#### PROBLEM TO SOLVE:
From the lines below, copy out the stretch from the line containing "Click the German translation text field" through the line containing "coord(141,110)", including both of those lines, word for word.

[Dataset records]
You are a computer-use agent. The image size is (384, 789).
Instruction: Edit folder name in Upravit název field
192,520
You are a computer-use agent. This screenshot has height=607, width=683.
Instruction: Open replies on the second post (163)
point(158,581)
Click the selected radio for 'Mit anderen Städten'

---

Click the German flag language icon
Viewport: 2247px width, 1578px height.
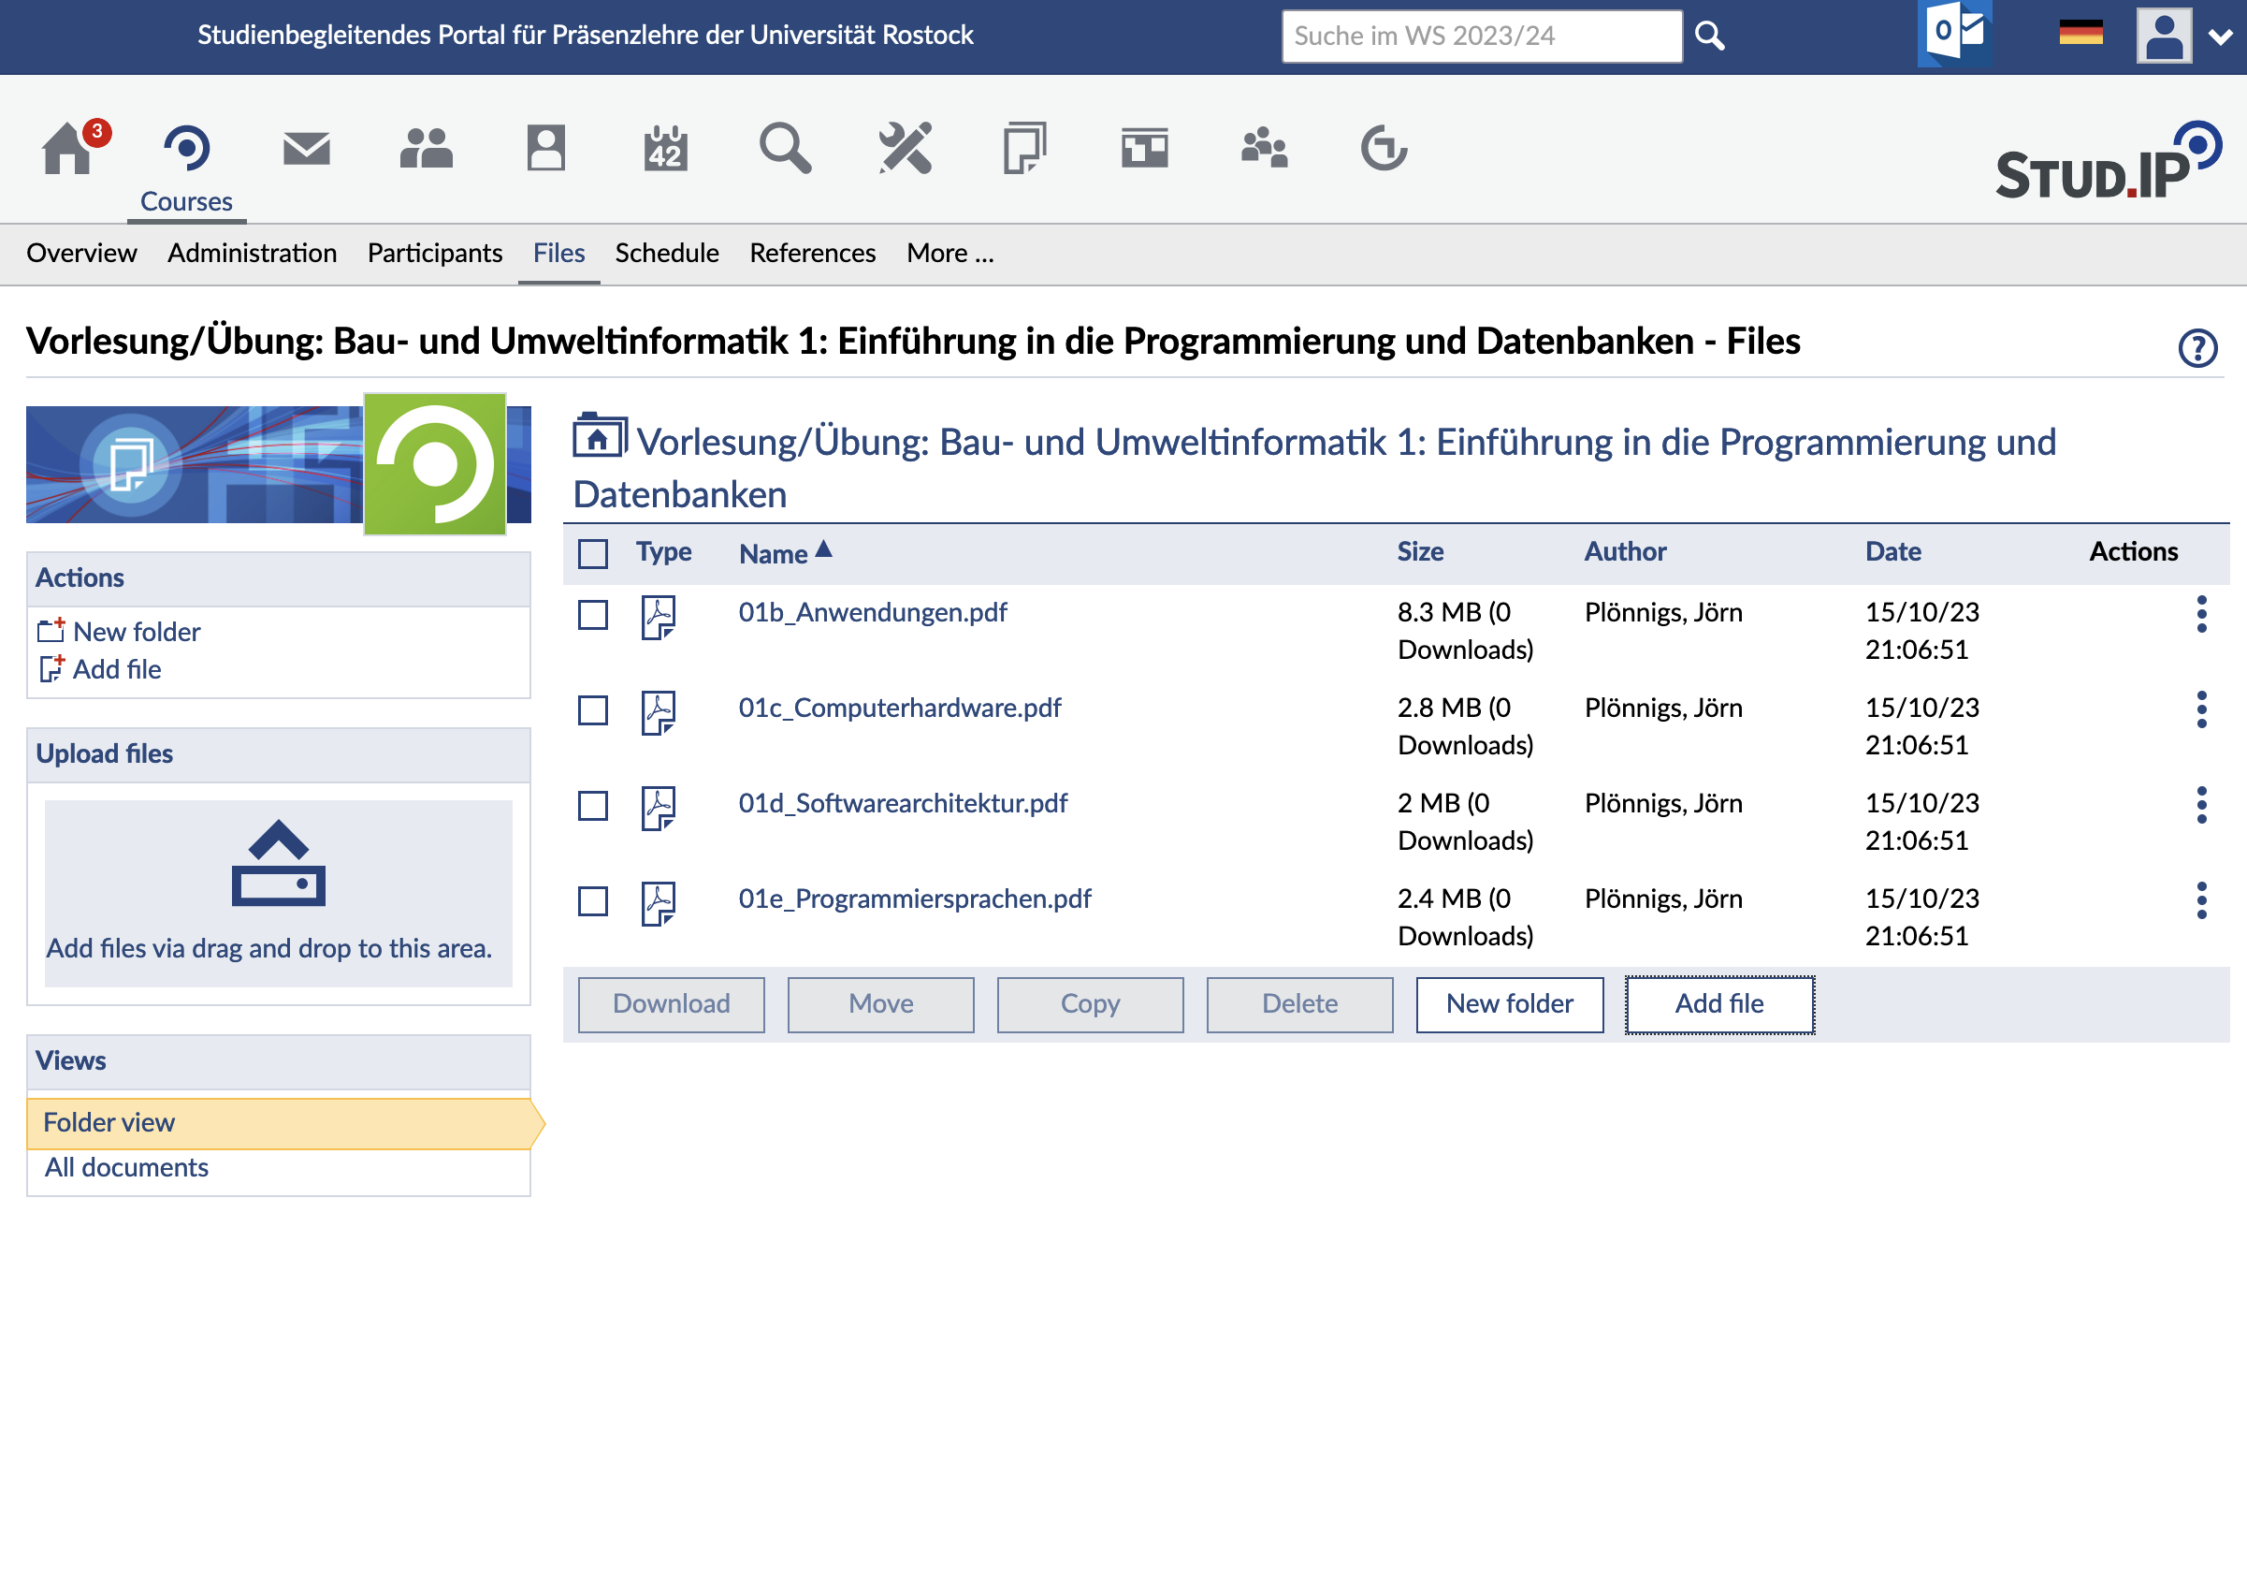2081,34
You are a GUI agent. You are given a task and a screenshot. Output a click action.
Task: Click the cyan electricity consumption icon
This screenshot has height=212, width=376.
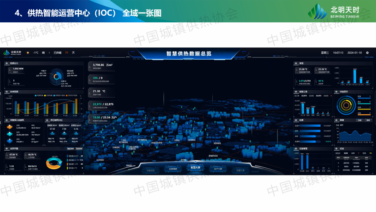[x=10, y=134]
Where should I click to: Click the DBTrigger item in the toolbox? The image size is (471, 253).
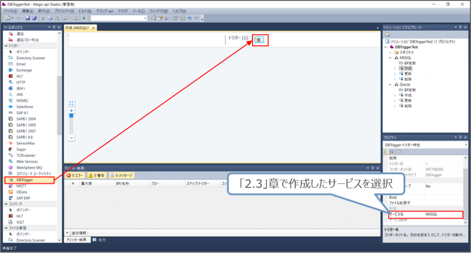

* * *

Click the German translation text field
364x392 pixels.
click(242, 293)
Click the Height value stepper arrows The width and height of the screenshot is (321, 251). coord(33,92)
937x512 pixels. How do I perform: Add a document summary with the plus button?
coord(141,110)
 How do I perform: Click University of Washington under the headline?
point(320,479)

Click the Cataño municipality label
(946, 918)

#### CORRECT RESPONSE:
Click the German translation text field
364x392 pixels.
click(242, 293)
Click the Height value stepper arrows The width and height of the screenshot is (321, 251). coord(33,92)
937x512 pixels. How do I perform: Add a document summary with the plus button?
coord(141,110)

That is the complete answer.